Is internet porn to blame for millennials leaving the Church?

Source: The Christian Post
By Morgan Lee

A Christian blogger has argued that a recent study showing an inverse correlation between Internet access and faith, might be due to prevalence and accessibility to pornography.

    

In a report released last Friday, computer scientist Allen Downey of Olin College of Engineering in Massachusetts found with the numbers of non-religiously affiliated Americans jumping from 8 to 18 percent from 1990 to 2010, the prevalence of Internet use has also increased from essentially zero to nearly 80 percent.

Downey's study suggested that increases in Internet use accounted for about 20 percent of the observed decrease in affiliation.

In the 1980s, Internet use was essentially nil, but in 2010, 53 percent of the population spent two hours per week online and 25 percent surfed for more than seven hours, it says.

Downey posits that the correlation might be due to the Internet allowing individuals who grew up in one faith but are now interested in another religion to connect with people who share their current beliefs.

"For people living in homogeneous communities, the Internet provides opportunities to find information about people of other religions (and none), and to interact with them personally," says Downey. "Conversely, it is harder (but not impossible) to imagine plausible reasons why disaffiliation might cause increased Internet use … Internet use decreases the chance of religious affiliation."

Writing on his personal, non-work affiliated blog earlier this week, Joe Miller, who works for the Christian publishing company Nelson Books, arrived at a different conclusion.

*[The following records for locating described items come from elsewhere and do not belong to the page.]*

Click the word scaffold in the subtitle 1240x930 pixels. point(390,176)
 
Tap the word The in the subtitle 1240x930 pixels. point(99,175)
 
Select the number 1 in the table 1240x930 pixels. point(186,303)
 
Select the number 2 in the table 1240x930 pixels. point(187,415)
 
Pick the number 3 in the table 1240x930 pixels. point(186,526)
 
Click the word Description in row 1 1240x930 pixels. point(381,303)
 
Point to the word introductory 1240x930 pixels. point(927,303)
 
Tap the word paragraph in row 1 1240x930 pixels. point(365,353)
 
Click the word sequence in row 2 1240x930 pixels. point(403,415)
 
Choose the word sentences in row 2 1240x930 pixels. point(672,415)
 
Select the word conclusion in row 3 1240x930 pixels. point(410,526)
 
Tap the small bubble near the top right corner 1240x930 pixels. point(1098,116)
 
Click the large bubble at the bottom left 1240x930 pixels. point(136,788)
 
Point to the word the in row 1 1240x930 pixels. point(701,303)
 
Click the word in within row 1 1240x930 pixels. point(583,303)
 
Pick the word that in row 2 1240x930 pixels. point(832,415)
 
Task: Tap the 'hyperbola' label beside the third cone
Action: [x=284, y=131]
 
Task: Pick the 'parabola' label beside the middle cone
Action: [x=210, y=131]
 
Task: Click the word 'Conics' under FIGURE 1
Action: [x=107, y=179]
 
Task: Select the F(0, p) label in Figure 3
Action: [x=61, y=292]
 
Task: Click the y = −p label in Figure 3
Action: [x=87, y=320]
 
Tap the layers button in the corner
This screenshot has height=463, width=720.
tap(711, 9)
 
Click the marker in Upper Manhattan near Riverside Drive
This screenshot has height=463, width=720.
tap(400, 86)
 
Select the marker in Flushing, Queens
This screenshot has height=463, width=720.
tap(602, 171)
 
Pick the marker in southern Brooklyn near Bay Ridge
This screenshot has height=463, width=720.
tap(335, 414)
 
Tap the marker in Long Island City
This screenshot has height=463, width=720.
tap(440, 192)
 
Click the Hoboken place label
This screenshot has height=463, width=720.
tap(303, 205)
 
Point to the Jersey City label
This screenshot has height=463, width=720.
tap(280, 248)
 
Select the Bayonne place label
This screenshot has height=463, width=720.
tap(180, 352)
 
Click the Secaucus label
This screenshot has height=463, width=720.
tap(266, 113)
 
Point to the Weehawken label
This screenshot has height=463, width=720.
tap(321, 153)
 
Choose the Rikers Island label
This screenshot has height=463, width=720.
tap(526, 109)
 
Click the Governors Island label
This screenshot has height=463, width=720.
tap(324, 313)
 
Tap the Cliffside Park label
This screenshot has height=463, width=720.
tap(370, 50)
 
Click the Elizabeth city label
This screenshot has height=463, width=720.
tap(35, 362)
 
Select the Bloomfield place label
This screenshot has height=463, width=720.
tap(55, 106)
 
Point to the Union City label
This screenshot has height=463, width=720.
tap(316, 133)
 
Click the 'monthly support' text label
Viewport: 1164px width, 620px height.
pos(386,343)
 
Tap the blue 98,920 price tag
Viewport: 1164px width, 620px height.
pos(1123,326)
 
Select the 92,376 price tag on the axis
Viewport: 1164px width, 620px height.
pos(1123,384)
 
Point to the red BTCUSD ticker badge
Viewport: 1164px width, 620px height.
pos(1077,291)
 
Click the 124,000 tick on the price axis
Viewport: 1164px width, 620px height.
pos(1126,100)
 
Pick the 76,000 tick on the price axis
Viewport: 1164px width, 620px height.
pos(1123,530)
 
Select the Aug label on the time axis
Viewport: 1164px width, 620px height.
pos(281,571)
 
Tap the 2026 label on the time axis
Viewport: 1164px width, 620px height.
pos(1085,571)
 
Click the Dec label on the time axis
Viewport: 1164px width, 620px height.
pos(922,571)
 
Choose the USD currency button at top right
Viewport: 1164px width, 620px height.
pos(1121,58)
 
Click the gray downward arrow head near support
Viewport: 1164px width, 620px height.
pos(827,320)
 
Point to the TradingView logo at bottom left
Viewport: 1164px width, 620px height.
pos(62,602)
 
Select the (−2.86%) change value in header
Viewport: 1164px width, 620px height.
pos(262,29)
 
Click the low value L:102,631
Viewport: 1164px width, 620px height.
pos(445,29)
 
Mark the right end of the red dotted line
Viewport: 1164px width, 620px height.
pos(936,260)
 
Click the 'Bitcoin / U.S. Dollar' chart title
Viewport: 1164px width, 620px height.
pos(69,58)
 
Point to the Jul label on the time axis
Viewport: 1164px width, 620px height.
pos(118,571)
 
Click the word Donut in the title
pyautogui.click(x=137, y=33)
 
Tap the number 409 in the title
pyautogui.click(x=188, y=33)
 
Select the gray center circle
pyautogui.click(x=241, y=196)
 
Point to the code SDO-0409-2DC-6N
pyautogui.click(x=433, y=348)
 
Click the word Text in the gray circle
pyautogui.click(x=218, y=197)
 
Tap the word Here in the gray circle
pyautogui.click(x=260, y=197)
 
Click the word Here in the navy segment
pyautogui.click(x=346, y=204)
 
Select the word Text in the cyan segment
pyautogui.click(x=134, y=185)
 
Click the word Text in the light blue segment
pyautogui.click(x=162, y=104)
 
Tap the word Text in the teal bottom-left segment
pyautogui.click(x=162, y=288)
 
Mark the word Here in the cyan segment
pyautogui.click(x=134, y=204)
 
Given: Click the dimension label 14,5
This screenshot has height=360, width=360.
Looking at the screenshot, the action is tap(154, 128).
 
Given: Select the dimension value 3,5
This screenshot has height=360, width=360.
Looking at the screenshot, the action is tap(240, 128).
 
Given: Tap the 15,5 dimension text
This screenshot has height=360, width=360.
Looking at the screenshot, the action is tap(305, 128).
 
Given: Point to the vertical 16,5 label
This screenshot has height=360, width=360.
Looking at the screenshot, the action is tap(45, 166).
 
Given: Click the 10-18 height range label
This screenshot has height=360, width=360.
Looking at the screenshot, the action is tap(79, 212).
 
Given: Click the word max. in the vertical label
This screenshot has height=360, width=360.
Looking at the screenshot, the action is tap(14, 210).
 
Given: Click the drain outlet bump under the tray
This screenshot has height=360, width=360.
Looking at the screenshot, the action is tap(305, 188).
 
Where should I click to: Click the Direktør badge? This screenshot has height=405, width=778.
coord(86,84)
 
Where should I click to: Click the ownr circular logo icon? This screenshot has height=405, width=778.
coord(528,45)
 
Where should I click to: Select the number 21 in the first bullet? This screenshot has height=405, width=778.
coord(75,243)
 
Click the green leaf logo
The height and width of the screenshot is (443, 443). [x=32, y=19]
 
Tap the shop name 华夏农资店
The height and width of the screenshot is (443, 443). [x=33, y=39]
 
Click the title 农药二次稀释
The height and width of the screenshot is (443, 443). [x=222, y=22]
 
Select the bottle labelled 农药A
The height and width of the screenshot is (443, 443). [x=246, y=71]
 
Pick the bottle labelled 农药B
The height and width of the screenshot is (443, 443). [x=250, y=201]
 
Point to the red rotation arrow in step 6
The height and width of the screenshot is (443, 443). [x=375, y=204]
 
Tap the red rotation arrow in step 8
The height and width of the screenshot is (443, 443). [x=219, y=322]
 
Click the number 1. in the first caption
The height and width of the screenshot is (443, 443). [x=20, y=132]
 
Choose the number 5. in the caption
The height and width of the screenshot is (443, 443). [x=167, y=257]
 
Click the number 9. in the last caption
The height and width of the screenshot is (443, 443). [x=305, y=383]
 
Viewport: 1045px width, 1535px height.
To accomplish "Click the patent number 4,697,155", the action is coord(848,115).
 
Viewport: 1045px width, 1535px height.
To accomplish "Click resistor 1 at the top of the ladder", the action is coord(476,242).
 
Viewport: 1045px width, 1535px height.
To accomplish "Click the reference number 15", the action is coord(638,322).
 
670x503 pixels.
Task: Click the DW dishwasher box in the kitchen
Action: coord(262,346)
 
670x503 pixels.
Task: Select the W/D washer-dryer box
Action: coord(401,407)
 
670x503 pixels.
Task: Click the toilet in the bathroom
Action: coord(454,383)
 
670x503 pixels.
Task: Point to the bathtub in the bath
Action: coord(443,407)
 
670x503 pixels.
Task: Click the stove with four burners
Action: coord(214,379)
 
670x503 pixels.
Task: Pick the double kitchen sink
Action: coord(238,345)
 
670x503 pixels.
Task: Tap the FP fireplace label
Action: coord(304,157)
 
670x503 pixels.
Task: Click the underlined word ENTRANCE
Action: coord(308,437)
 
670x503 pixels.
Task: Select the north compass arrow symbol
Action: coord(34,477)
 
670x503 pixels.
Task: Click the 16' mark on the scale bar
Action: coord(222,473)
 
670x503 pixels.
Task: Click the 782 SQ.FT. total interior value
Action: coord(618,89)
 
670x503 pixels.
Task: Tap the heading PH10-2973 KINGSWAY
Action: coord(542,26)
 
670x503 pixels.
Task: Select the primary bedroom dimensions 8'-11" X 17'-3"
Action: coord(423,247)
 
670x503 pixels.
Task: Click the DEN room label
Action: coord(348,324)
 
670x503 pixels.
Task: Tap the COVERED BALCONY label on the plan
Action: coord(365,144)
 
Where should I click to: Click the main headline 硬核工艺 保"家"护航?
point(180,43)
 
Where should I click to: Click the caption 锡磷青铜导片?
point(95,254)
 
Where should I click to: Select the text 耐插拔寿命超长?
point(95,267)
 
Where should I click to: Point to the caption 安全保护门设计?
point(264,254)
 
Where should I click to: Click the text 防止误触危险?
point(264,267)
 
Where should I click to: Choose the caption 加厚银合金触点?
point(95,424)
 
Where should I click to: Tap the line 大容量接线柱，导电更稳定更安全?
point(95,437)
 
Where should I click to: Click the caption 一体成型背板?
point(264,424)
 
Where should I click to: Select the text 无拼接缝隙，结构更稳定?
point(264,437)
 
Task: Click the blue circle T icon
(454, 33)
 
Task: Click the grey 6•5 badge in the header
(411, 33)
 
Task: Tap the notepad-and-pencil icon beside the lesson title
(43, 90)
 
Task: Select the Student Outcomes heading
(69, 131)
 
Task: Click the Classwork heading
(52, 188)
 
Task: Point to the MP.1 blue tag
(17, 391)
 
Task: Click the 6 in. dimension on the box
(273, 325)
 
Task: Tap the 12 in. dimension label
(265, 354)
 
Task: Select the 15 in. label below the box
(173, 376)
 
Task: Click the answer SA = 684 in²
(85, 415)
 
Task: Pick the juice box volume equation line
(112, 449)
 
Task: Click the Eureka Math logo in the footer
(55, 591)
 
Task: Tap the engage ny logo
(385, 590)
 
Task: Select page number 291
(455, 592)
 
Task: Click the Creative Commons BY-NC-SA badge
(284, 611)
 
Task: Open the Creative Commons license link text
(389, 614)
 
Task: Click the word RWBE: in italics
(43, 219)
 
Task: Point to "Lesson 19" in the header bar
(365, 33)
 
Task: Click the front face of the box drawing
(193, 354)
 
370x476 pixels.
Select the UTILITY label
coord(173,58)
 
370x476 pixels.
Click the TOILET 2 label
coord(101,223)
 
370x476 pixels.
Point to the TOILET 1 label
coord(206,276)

"Downey's answer plays off the modernist prejudice that equates religion and ignorance. That's false on its face," he wrote. "But once we consider the Internet as a factor at all, there's a far more obvious answer than wider horizons: porn."

"Porn has been part of the Web from day one. And the stats for online consumption are staggering, even among Christians," he continued.

Miller argued that porn inhibits "prayer and beneficial contemplation."

"Given the Christian understanding of the spiritual life, we're not capable of simultaneously pursuing our lusts and sanctification. Such a pursuit causes internal dissonance, and the only resolution involves eventually conceding to the pull of one or the other," Miller wrote.

Miller also pointed to Nate Larkin's Samson and the Pirate Monks, where the author writes that he grew increasingly angry and then distant from God as he grew ever more immersed in porn.

"If the rise of the internet has anything to do with a loss of faith — and it's an interesting thought — the role of ideas is likely minimal. Arguments don't cool many hearts, but sin surely does," he added.

Orthodox Christian and writer Rod Dreher, who excerpted Miller's post onhis own blog, seconded Miller's conclusions.

"If you accept the modern world's view on sex, and abandon Christianity's teaching, you will soon abandon Christianity. People don't like to hear that, but it's true."

In 2012, Pew Research reported that one-fifth of U.S. adults and one third of adults under 30 are not religiously affiliated. The number spiked five percent from 2007 and includes atheists, agnostics and those who simply do not label themselves with any particular religious affiliation.

Project Know, which is currently running a campaign aimed at helping those addicted to pornography, states that according to WebMD, 420 million web pages contain pornographic material. The second-largest pornography site on the web "receives 100 million page views a day, and shows 4,000 videos a second during its peak hours. This one site receives an astounding 2 percent of the Internet's total traffic."